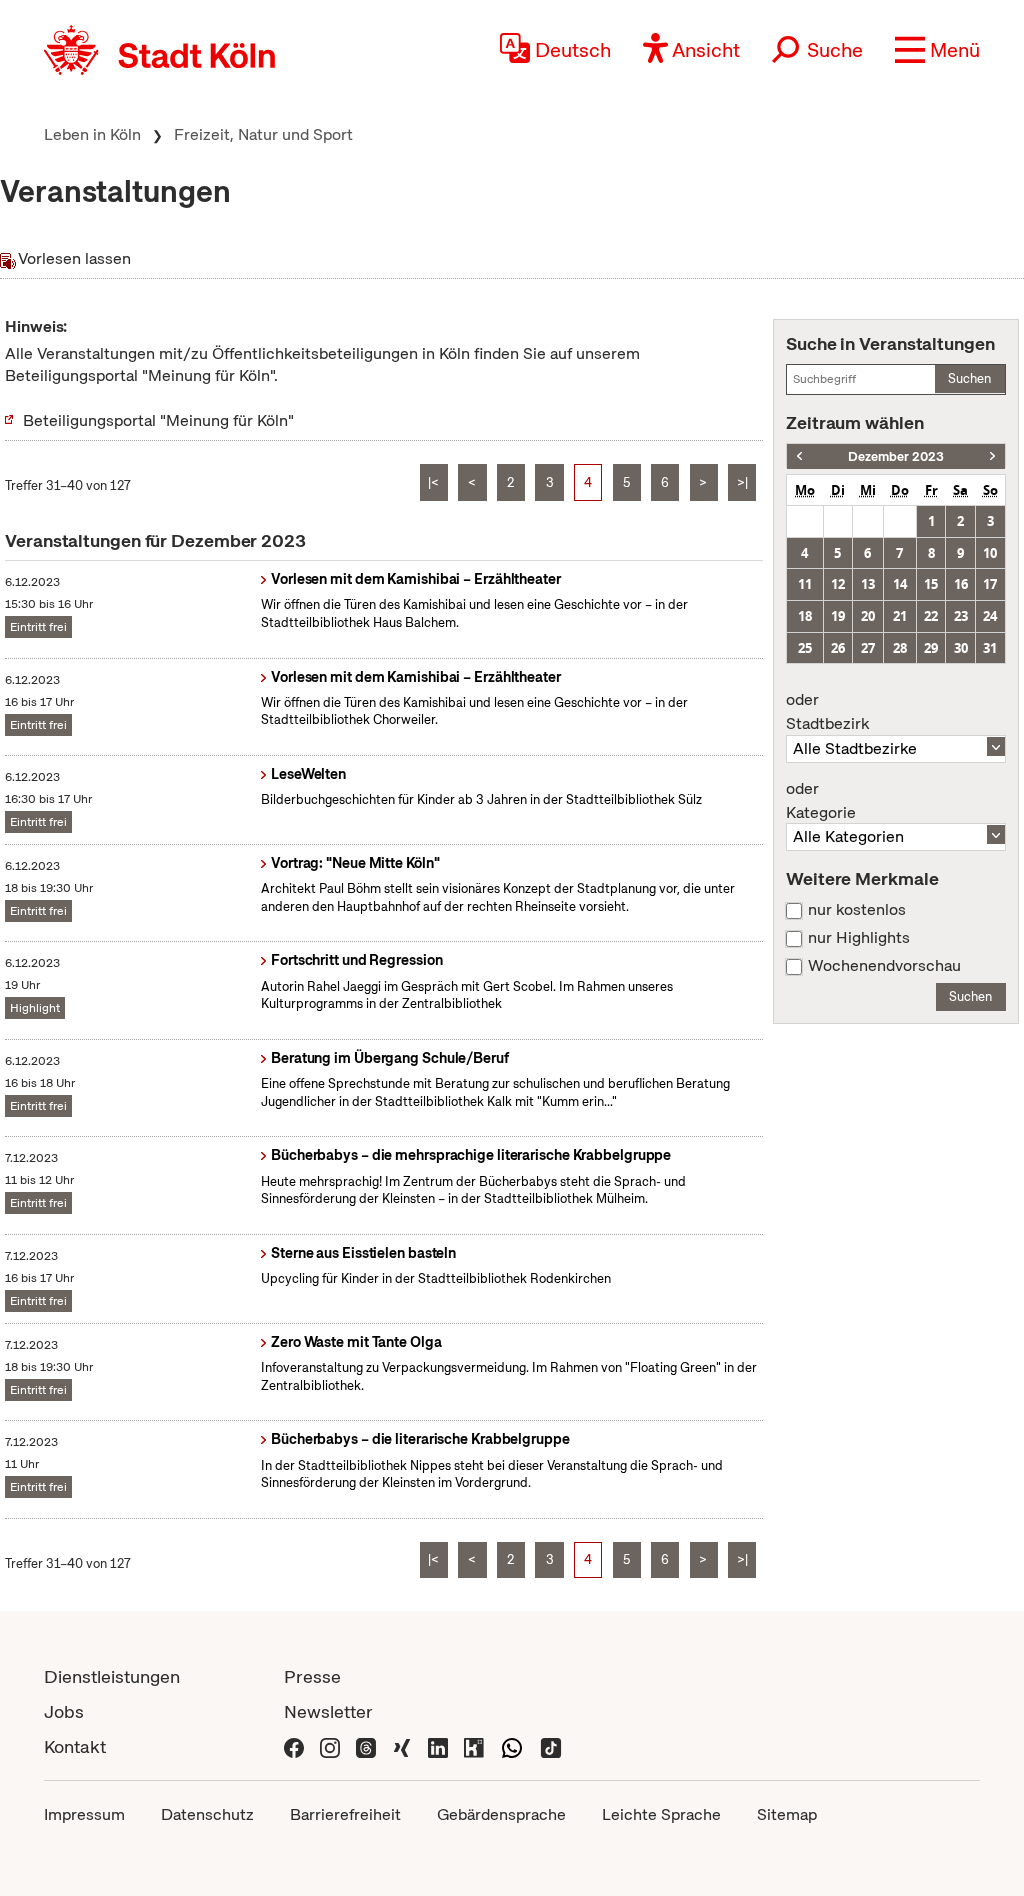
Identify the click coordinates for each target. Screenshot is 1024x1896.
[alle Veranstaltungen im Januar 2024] (992, 456)
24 (990, 616)
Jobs (64, 1711)
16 (961, 584)
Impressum (84, 1814)
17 (990, 584)
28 (900, 648)
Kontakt (75, 1746)
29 (931, 648)
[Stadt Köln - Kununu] (474, 1746)
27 (868, 648)
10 (990, 553)
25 (805, 648)
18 (805, 616)
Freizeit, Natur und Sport (263, 134)
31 (990, 648)
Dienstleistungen (112, 1676)
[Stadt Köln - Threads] (366, 1746)
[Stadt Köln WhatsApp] (512, 1746)
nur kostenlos (857, 910)
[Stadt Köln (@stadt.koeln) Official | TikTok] (551, 1746)
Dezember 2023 (896, 456)
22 (931, 616)
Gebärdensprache (501, 1814)
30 (961, 648)
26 (838, 648)
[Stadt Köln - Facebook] (294, 1746)
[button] (937, 50)
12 (838, 584)
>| (742, 482)
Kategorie (821, 801)
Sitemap (787, 1814)
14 (900, 584)
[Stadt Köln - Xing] (402, 1746)
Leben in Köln (92, 134)
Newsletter (328, 1711)
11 (805, 584)
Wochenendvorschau (884, 966)
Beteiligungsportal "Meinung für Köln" (158, 420)
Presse (312, 1676)
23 (961, 616)
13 (868, 584)
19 (838, 616)
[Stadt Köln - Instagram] (330, 1746)
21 (900, 616)
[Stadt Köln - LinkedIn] (438, 1746)
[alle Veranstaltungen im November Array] (799, 456)
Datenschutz (207, 1814)
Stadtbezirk (827, 712)
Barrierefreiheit (345, 1814)
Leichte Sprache (661, 1814)
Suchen (969, 378)
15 (931, 584)
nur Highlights (859, 938)
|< (433, 482)
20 (868, 616)
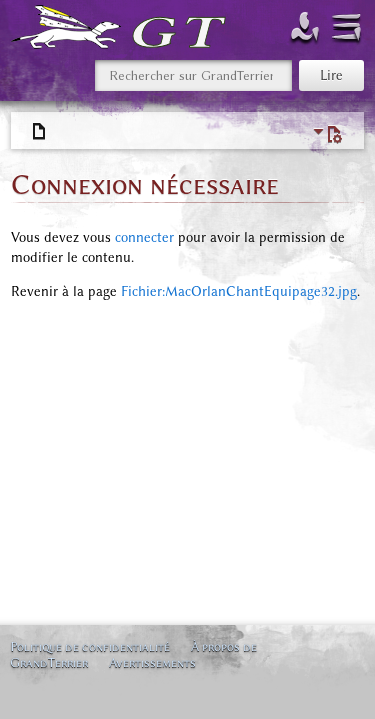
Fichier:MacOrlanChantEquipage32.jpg (239, 291)
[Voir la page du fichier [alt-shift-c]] (40, 132)
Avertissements (152, 662)
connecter (144, 237)
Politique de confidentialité (90, 646)
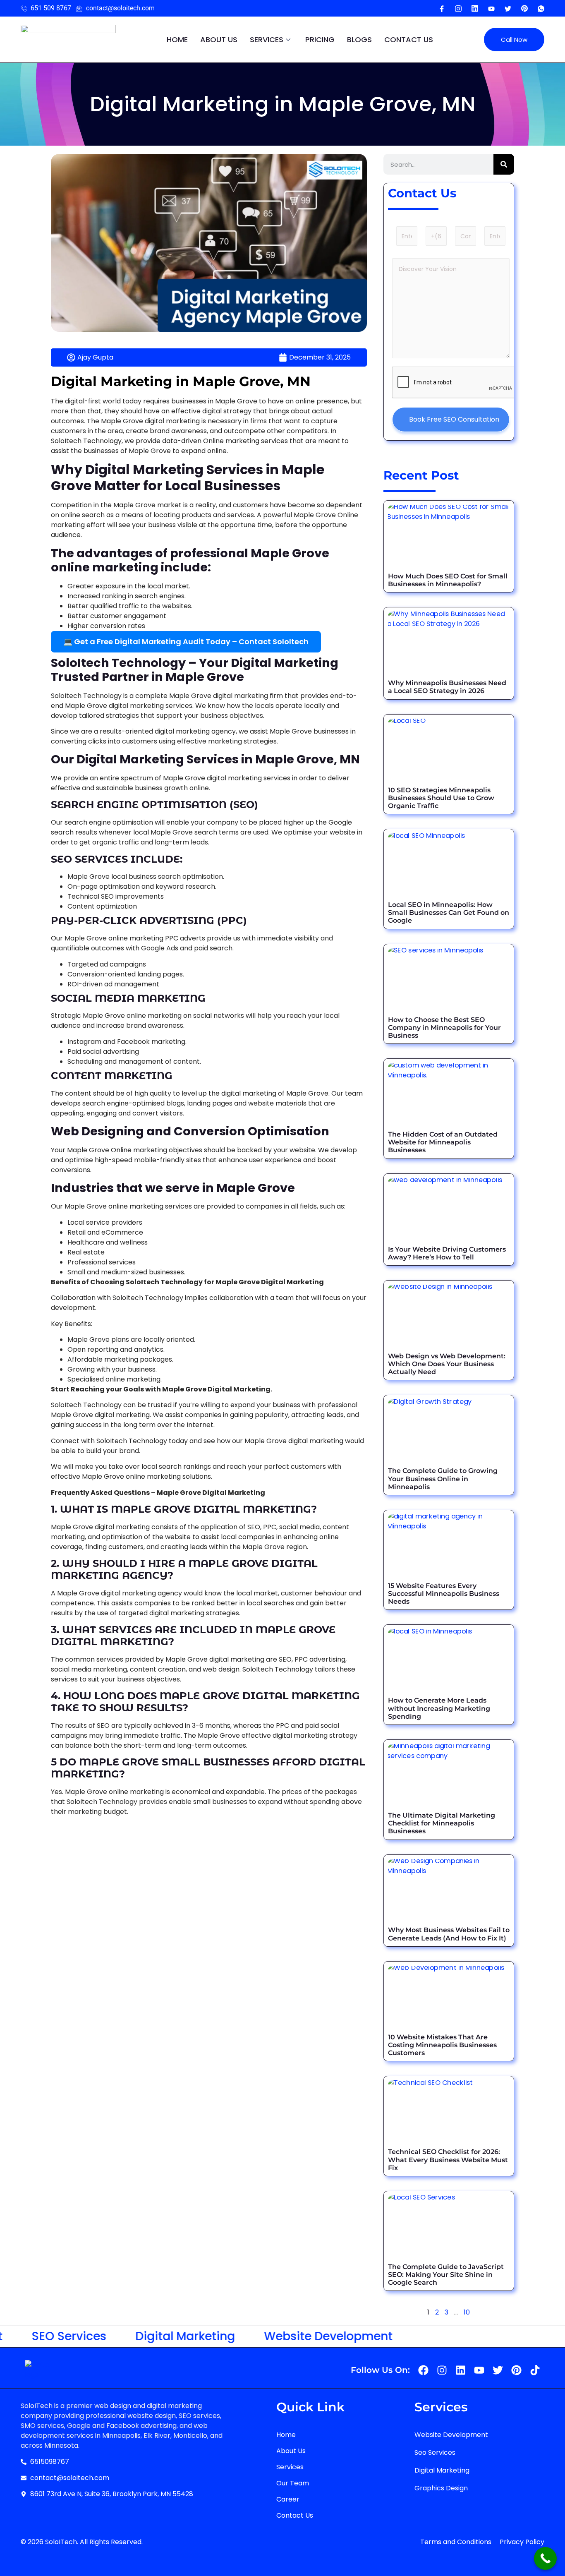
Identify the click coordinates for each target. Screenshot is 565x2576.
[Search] (503, 164)
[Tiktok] (535, 2370)
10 (467, 2312)
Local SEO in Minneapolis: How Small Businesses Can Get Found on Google (448, 912)
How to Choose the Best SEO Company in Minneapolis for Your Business (444, 1027)
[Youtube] (475, 8)
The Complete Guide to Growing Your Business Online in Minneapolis (443, 1478)
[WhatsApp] (541, 8)
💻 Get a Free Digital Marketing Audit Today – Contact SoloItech (186, 641)
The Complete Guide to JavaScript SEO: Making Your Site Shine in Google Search (446, 2274)
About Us (218, 39)
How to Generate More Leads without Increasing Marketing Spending (439, 1708)
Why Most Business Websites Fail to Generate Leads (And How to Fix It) (449, 1934)
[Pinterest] (524, 8)
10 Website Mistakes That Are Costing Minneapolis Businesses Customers (442, 2045)
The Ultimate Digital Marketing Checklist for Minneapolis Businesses (441, 1823)
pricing (320, 39)
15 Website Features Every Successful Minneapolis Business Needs (443, 1593)
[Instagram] (458, 8)
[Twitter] (508, 8)
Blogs (359, 39)
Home (177, 39)
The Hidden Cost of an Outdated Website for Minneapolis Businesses (443, 1142)
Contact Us (408, 39)
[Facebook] (441, 8)
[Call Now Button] (545, 2558)
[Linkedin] (460, 2370)
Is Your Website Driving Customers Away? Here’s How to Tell (447, 1253)
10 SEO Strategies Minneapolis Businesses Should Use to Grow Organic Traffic (441, 798)
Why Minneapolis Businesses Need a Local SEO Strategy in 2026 (447, 687)
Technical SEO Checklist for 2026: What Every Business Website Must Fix (448, 2159)
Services (266, 39)
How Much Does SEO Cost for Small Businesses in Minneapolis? (448, 580)
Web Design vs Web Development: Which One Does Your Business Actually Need (446, 1364)
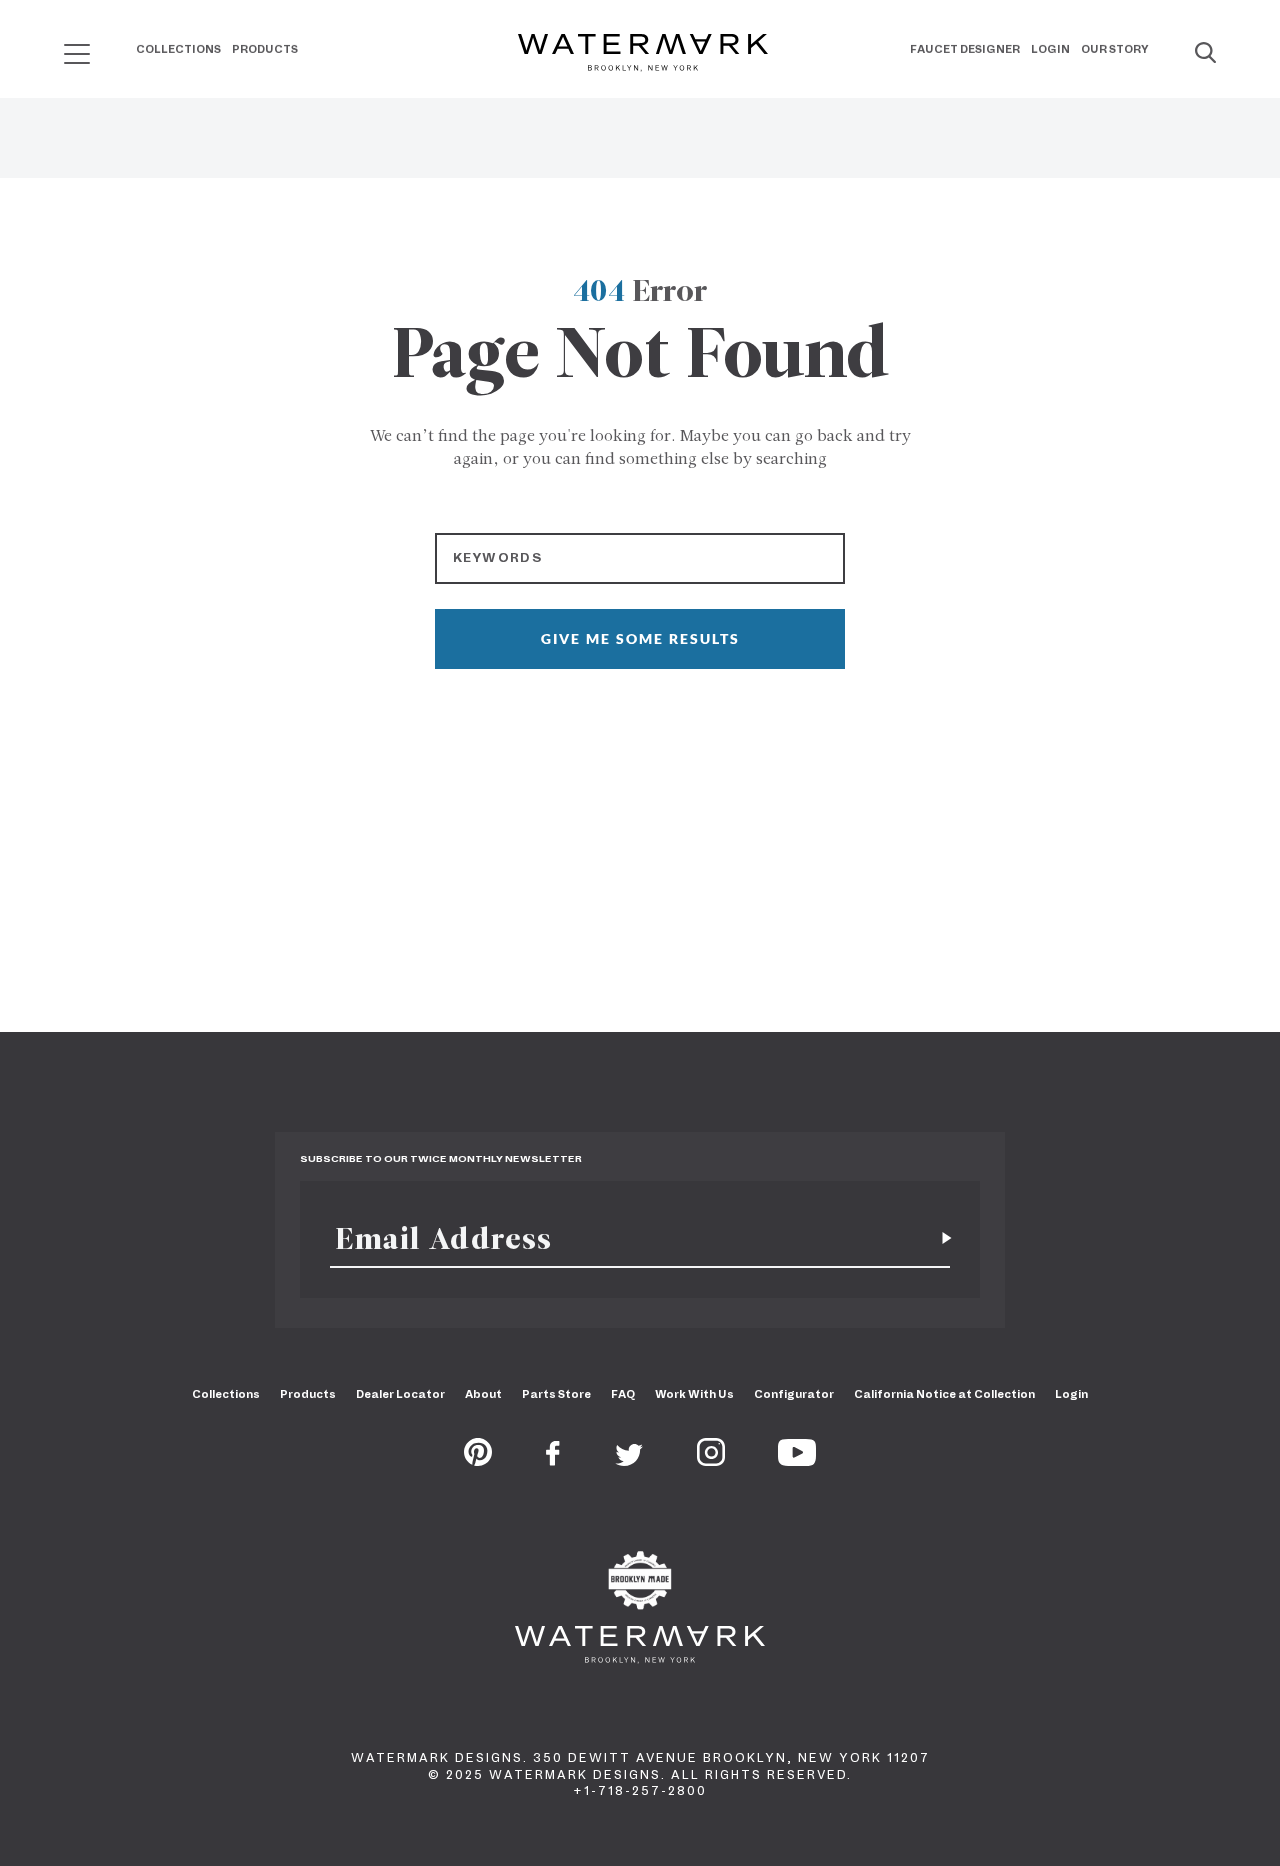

## [What is asked]
Reproduce the listing above line for line, with no changes to any text or coordinates. Omit the pictures.

## [Solved exercise]
Identify the click coordinates for each target. Screenshot is 1024x1896.
[alle Veranstaltungen im Januar 2024] (992, 456)
24 (990, 616)
Jobs (64, 1711)
16 (961, 584)
Impressum (84, 1814)
17 (990, 584)
28 (900, 648)
Kontakt (75, 1746)
29 (931, 648)
[Stadt Köln - Kununu] (474, 1746)
27 (868, 648)
10 (990, 553)
25 (805, 648)
18 (805, 616)
Freizeit, Natur und Sport (263, 134)
31 (990, 648)
Dienstleistungen (112, 1676)
[Stadt Köln - Threads] (366, 1746)
[Stadt Köln WhatsApp] (512, 1746)
nur kostenlos (857, 910)
[Stadt Köln (@stadt.koeln) Official | TikTok] (551, 1746)
Dezember 2023 (896, 456)
22 (931, 616)
Gebärdensprache (501, 1814)
30 (961, 648)
26 (838, 648)
[Stadt Köln - Facebook] (294, 1746)
[button] (937, 50)
12 (838, 584)
>| (742, 482)
Kategorie (821, 801)
Sitemap (787, 1814)
14 (900, 584)
[Stadt Köln - Xing] (402, 1746)
Leben in Köln (92, 134)
Newsletter (328, 1711)
11 (805, 584)
Wochenendvorschau (884, 966)
Beteiligungsportal "Meinung für Köln" (158, 420)
Presse (312, 1676)
23 (961, 616)
13 (868, 584)
19 (838, 616)
[Stadt Köln - Instagram] (330, 1746)
21 (900, 616)
[Stadt Köln - LinkedIn] (438, 1746)
[alle Veranstaltungen im November Array] (799, 456)
Datenschutz (207, 1814)
Stadtbezirk (827, 712)
Barrierefreiheit (345, 1814)
Leichte Sprache (661, 1814)
Suchen (969, 378)
15 (931, 584)
nur Highlights (859, 938)
|< (433, 482)
20 (868, 616)
Fichier:MacOrlanChantEquipage32.jpg (239, 291)
[Voir la page du fichier [alt-shift-c]] (40, 132)
Avertissements (152, 662)
connecter (144, 237)
Politique de confidentialité (90, 646)
Identify the click coordinates for each target. Screenshot is 565x2576.
[Search] (503, 164)
[Tiktok] (535, 2370)
10 (467, 2312)
Local SEO in Minneapolis: How Small Businesses Can Get Found on Google (448, 912)
How to Choose the Best SEO Company in Minneapolis for Your Business (444, 1027)
[Youtube] (475, 8)
The Complete Guide to Growing Your Business Online in Minneapolis (443, 1478)
[WhatsApp] (541, 8)
💻 Get a Free Digital Marketing Audit Today – Contact SoloItech (186, 641)
The Complete Guide to JavaScript SEO: Making Your Site Shine in Google Search (446, 2274)
About Us (218, 39)
How to Generate More Leads without Increasing Marketing Spending (439, 1708)
Why Most Business Websites Fail to Generate Leads (And How to Fix It) (449, 1934)
[Pinterest] (524, 8)
10 Website Mistakes That Are Costing Minneapolis Businesses Customers (442, 2045)
The Ultimate Digital Marketing Checklist for Minneapolis Businesses (441, 1823)
pricing (320, 39)
15 Website Features Every Successful Minneapolis Business Needs (443, 1593)
[Instagram] (458, 8)
[Twitter] (508, 8)
Blogs (359, 39)
Home (177, 39)
The Hidden Cost of an Outdated Website for Minneapolis Businesses (443, 1142)
Contact Us (408, 39)
[Facebook] (441, 8)
[Call Now Button] (545, 2558)
[Linkedin] (460, 2370)
Is Your Website Driving Customers Away? Here’s How to Tell (447, 1253)
10 SEO Strategies Minneapolis Businesses Should Use to Grow Organic Traffic (441, 798)
Why Minneapolis Businesses Need a Local SEO Strategy in 2026 (447, 687)
Technical SEO Checklist for 2026: What Every Business Website Must Fix (448, 2159)
Services (266, 39)
How Much Does SEO Cost for Small Businesses in Minneapolis? (448, 580)
Web Design vs Web Development: Which One Does Your Business Actually Need (446, 1364)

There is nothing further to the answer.